### AIM OF THE TASK
Pull every line containing "computer" from the listing below.
START PROVIDED MATERIAL
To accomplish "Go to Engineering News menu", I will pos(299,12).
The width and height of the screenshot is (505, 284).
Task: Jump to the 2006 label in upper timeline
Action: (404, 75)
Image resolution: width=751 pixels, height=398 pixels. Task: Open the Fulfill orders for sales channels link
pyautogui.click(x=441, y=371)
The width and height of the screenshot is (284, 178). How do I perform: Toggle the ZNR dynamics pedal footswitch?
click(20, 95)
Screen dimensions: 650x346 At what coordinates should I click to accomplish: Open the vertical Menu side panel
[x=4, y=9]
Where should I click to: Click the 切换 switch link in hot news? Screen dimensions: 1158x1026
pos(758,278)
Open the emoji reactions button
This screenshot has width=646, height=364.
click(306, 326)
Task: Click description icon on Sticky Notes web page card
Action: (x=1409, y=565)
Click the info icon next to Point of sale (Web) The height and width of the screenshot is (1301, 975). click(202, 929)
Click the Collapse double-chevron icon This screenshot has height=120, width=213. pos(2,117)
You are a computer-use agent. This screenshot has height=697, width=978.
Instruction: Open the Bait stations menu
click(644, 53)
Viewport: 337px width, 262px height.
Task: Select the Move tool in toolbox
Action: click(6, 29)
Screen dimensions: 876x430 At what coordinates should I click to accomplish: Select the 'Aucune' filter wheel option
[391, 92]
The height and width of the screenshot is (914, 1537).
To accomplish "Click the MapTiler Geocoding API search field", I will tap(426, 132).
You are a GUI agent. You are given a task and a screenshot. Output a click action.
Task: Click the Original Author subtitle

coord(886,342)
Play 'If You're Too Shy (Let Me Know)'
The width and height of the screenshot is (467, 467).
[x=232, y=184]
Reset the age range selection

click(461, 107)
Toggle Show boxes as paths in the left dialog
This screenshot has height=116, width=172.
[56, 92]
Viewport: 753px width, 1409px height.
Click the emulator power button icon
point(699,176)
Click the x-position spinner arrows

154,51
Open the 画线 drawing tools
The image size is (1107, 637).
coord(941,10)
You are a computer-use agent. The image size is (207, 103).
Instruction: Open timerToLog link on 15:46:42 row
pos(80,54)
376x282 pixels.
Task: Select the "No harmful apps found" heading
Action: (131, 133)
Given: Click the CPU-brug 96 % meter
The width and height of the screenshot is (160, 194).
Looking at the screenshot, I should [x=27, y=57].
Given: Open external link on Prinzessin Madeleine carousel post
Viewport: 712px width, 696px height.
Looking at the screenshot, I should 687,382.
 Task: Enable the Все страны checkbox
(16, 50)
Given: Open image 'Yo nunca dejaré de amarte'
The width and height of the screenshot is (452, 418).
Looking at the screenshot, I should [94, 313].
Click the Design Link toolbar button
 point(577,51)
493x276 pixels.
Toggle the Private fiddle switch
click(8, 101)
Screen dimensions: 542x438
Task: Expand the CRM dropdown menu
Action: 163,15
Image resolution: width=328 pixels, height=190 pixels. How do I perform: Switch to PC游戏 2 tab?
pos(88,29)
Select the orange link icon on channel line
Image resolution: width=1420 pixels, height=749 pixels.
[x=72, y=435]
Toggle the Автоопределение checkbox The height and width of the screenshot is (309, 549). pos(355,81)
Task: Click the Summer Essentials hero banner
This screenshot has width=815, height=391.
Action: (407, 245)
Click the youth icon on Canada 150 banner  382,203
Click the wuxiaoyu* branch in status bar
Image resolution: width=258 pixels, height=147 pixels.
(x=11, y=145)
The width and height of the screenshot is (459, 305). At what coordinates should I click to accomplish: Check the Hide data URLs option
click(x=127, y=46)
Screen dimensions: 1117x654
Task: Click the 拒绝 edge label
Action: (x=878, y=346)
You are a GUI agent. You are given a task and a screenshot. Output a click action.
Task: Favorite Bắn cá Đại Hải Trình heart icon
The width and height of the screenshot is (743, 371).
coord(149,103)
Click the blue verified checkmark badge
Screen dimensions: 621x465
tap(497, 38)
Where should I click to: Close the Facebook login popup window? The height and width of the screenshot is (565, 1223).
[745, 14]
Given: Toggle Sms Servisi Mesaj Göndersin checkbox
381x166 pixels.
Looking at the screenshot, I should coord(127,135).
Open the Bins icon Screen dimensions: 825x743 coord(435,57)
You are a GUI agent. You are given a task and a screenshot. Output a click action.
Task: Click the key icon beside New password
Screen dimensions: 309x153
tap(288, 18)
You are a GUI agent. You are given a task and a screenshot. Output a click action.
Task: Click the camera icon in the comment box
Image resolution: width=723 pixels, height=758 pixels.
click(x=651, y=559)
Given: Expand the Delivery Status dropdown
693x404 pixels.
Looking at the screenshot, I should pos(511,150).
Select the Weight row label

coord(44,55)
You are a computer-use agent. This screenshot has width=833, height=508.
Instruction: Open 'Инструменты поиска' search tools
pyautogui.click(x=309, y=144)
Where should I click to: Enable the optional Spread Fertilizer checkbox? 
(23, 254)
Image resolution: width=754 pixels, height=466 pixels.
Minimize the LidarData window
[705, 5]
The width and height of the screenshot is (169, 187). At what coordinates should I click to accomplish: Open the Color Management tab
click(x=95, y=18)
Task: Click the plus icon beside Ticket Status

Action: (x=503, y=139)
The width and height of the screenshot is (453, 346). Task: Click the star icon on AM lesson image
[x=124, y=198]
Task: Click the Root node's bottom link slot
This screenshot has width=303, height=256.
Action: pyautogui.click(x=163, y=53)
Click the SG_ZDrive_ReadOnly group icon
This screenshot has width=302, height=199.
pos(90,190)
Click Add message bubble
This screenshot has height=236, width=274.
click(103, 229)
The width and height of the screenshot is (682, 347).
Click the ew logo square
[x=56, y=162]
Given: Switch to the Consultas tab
END PROVIDED MATERIAL
### SOLUTION TO THE PROBLEM
You are a computer-use agent. This screenshot has height=697, width=978.
You are a computer-use agent. The image size is (207, 103).
You are a computer-use agent. This screenshot has width=833, height=508.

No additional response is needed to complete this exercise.